In the midst of all the bad news, her doctor mentioned something about genetic testing to see if her two daughters, now in their early twenties, had an increased risk of ovarian or breast cancer.  Anna knew she would give anything to make sure her daughters never went through something like this themselves and could get cancer treatment early if needed.  She decided to get the genetic testing done.

Anna’s story is not rare.  According to the National Cancer Institute, there were 21,880 new cases of ovarian cancer diagnosed in 2010, making it the second most common gynecologic cancer.  However, 13,850 people died from it, making it the most frequent cause of gynecologic cancer-related death.

Its high mortality is related to vague, insidious and often late symptoms, and by the time a diagnosis is made, very often it has already spread to other parts of the body and therefore treatment is less likely to be successful.

A woman’s risk of developing breast or ovarian cancer is increased if she inherits abnormal copies of genes known as BRCA1 and BRCA2.  Genetic testing is recommended if there is a strong family history of these types of cancer.  It is done in an office and is easy to do.  It doesn’t even involve needles!  A sample from the mouth is collected and sent to a laboratory – with a result usually in two weeks.
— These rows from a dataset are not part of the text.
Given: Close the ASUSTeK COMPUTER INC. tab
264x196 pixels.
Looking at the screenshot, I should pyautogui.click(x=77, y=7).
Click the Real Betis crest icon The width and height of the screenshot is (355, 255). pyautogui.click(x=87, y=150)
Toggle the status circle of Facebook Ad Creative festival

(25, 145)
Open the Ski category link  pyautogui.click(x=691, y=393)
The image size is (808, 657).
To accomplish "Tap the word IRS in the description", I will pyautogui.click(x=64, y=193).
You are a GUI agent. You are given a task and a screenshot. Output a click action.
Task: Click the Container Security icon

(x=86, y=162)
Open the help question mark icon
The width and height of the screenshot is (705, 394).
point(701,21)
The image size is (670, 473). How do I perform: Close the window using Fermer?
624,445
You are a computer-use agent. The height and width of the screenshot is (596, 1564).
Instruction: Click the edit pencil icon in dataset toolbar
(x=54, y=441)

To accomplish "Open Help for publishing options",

Further care management is aimed at preventing cancer from occurring and is tailored to each specific individual with options that may include medications and/or surgery.

Results can, and should, be shared with family members.  Armed with this information, individuals can participate in screenings to help with early detection – the key to increased survival rates. The beauty of genetic. screening is that what used to be considered an almost certain death sentence can now in some cases be prevented.